Exercise input Start Marker

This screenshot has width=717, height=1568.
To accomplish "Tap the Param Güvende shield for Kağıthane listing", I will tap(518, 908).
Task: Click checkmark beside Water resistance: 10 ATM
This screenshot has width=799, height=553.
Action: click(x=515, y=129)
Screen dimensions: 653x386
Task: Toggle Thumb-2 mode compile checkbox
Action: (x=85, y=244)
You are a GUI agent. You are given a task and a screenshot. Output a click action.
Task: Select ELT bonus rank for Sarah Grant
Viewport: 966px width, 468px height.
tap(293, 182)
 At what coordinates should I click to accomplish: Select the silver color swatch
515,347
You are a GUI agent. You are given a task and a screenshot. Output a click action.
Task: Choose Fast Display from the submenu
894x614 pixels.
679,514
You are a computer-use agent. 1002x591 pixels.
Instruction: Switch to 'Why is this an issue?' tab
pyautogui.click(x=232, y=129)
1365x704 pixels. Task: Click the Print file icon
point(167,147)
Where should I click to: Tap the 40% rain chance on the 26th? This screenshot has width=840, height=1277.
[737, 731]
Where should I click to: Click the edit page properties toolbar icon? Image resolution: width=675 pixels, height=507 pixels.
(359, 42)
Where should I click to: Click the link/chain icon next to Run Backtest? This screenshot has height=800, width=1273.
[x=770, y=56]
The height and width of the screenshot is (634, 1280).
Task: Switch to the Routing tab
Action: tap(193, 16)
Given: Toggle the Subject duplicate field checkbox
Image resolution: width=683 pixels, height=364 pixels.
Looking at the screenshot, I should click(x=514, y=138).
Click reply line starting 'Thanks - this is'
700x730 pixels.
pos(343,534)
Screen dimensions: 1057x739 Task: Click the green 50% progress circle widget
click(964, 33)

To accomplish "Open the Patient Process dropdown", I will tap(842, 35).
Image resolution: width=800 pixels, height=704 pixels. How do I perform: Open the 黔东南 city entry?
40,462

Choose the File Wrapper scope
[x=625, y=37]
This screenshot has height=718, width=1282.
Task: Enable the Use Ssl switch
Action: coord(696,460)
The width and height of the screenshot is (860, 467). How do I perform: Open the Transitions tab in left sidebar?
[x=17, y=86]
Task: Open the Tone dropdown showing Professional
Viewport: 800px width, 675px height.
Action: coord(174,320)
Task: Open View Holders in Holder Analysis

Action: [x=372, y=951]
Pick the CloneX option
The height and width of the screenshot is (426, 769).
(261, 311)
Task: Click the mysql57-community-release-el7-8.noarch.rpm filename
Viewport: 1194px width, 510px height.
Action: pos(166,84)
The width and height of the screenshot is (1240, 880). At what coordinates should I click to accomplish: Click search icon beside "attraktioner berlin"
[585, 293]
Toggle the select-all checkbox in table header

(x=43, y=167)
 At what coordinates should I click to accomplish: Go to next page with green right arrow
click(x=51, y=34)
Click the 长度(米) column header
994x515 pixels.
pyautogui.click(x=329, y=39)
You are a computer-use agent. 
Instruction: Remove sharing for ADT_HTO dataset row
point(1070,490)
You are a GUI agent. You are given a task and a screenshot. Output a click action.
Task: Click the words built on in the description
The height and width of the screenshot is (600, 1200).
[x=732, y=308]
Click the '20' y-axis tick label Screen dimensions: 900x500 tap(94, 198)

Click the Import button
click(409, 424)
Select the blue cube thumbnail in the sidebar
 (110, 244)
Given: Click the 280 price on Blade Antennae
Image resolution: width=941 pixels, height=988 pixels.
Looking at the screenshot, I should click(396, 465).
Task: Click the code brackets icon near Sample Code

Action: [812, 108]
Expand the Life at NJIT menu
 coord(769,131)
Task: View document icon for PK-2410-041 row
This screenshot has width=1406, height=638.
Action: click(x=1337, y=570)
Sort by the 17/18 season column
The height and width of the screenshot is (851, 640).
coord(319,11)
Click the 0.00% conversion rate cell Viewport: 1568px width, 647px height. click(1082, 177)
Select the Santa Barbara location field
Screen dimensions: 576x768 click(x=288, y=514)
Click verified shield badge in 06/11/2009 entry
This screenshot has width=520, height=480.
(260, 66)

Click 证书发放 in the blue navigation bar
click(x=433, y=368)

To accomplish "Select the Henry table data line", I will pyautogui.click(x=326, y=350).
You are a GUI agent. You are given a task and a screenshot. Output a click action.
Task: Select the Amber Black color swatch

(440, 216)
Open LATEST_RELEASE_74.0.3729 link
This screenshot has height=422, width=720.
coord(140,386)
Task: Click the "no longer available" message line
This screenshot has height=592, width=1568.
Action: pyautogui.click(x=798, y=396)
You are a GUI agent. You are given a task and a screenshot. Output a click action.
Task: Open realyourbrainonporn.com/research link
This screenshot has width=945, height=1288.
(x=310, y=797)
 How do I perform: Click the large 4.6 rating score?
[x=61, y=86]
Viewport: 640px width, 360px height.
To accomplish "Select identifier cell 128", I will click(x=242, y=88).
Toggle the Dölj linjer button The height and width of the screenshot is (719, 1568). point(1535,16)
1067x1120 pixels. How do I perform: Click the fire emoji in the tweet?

Exercise input End Marker

Select from the material above each line in which the string "computer" appears, and list those lines.

You are a computer-use agent. 1002x591 pixels.
You are a computer-use agent. 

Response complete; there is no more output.